◆ Activity ◆
Copy exactly, please, each line of the data below until the line that contains "Screen dimensions: 1462x812" has been copied, beginning at the top.

◆ Available data ◆
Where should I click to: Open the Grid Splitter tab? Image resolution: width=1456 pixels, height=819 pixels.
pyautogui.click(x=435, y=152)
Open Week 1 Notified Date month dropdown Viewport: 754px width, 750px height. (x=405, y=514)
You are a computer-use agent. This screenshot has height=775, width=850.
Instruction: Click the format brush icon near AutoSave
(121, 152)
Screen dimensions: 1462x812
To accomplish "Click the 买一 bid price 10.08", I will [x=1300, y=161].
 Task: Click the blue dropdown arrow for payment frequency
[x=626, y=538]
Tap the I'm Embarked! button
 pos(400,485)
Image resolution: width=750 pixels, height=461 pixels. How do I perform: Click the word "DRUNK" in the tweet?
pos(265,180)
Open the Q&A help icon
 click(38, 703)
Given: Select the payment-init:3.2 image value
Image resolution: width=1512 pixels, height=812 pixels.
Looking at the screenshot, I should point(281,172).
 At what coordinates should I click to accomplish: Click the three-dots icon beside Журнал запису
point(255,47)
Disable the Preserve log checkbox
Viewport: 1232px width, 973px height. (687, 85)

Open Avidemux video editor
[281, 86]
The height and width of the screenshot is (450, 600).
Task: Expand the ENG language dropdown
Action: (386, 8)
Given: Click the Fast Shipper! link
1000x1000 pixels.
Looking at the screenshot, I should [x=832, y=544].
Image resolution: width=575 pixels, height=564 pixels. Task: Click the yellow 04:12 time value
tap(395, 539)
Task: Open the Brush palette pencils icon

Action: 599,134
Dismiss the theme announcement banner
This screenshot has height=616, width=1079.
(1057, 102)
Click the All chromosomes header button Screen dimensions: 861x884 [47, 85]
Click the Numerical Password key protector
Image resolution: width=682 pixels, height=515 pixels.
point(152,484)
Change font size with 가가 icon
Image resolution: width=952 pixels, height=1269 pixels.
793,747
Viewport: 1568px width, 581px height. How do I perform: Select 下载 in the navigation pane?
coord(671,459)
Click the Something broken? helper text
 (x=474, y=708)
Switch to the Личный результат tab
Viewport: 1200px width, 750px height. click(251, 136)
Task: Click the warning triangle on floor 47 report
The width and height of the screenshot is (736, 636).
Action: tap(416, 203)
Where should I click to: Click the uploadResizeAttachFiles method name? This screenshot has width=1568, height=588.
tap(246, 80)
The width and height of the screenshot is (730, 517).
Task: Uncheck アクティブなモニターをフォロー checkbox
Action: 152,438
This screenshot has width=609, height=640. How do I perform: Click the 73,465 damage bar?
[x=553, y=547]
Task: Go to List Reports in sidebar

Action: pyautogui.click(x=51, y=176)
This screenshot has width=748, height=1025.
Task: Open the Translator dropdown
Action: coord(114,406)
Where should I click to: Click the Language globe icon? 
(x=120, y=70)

◆ Solved exercise ◆
Where should I click to: Open the Grid Splitter tab? Image resolution: width=1456 pixels, height=819 pixels.
pyautogui.click(x=435, y=152)
Open Week 1 Notified Date month dropdown Viewport: 754px width, 750px height. (x=405, y=514)
You are a computer-use agent. This screenshot has height=775, width=850.
Instruction: Click the format brush icon near AutoSave
(121, 152)
Screen dimensions: 1462x812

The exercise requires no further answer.